Auto Recycling Recent Trends, Opportunities, and Challenges
Did you know that the automobile is the single most recycled consumer product in the United States?
People with junk cars take them directly to a scrap auto business or trade them in at an automobile dealership, but eventually, they end up at an auto wrecker for recycling. At the wrecking yard, all the reusable parts of a vehicle, including wheels, windows, trunk lids, hoods, seats, and doors are removed. At the same time, for environmentally responsible recycling, mercury switches are removed, and cars are drained of fluids.
The remaining hulk of the car enters the shredder. Then, it gets ripped into fist-sized chunks of nonferrous metals, steel, and fluffs (non-recyclable plastics, glass, rubber, etc.). The steel and iron are magnetically separated from other contents and recycled. Then, the metal scrap is shipped to steel mills where it is used to produce new steel. Some metal scrap goes to secondary processors (often scrap brokers) as well.

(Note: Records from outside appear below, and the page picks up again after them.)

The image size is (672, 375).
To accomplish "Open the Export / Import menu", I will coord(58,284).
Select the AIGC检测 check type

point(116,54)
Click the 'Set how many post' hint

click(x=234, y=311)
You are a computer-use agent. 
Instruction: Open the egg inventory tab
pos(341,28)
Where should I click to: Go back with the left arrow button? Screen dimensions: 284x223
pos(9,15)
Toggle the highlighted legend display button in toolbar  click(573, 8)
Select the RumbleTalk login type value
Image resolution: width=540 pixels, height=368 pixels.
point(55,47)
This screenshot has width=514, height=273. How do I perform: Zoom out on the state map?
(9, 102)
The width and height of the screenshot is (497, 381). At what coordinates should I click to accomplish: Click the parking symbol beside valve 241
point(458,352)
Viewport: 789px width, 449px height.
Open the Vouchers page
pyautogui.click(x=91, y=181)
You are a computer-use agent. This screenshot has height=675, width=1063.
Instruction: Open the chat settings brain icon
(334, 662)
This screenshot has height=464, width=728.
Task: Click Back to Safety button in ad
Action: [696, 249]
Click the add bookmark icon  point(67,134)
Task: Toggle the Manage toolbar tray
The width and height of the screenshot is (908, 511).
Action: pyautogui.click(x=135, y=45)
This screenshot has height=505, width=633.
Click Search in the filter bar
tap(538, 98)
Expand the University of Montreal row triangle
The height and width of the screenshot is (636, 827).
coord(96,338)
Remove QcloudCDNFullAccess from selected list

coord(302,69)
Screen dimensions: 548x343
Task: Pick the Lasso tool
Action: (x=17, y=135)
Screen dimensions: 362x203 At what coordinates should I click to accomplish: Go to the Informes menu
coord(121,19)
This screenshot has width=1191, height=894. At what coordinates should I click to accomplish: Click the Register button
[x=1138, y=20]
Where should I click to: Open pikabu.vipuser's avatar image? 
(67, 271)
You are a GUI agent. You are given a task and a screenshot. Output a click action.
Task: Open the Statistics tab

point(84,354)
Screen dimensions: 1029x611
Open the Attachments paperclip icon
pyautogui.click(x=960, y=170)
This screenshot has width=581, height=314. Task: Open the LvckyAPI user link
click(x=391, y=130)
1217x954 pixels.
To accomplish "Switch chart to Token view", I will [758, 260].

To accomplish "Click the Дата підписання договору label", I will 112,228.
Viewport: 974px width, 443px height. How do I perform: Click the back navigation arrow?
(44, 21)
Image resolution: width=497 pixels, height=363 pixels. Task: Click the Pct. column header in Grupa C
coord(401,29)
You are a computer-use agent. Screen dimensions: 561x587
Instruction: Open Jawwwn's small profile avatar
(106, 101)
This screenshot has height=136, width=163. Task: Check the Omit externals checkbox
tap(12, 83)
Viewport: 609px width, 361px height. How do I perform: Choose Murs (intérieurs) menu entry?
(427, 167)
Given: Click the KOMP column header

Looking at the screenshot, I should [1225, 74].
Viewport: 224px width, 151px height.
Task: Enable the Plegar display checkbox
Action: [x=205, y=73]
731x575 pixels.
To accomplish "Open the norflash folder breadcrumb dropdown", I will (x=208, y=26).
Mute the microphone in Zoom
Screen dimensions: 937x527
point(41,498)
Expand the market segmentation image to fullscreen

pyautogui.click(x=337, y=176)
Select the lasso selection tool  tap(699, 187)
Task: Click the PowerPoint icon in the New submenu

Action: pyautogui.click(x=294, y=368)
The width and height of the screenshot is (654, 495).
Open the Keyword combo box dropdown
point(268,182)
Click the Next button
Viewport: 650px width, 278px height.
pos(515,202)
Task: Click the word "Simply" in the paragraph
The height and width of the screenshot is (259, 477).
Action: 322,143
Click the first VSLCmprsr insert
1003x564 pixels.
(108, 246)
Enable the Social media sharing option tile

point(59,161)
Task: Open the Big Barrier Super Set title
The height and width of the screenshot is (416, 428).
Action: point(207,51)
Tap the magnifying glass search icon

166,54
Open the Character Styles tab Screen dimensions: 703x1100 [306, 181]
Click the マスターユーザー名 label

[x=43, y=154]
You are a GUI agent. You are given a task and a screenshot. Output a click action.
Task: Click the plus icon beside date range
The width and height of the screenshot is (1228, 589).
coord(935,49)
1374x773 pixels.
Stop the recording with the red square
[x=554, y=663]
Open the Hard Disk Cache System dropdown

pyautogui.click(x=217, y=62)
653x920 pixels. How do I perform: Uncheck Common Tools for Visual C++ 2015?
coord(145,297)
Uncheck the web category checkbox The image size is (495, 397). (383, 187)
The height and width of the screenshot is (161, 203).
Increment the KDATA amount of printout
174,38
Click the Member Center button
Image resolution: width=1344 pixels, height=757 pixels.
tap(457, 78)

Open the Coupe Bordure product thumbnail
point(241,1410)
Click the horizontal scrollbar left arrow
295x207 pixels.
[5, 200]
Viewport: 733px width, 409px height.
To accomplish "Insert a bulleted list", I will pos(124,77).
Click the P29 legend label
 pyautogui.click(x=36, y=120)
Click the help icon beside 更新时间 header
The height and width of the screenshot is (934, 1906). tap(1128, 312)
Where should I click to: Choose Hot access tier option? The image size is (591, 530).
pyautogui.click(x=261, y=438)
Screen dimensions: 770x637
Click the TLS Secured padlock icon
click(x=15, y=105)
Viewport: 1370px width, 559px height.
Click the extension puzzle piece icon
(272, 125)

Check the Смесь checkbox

Every year, more than 18 million tons of steel from automobiles are recycled by the steel industry. Approximately, 86 percent of a car’s material content is recycled, reused or used for energy recovery. About 60 percent of a passenger vehicle consists of steel and iron. The steel used to make a brand new car contains at least 25 percent of recycled content. Recycled steel from old car is used to make car shell, hood, trunk, door and quarter panels.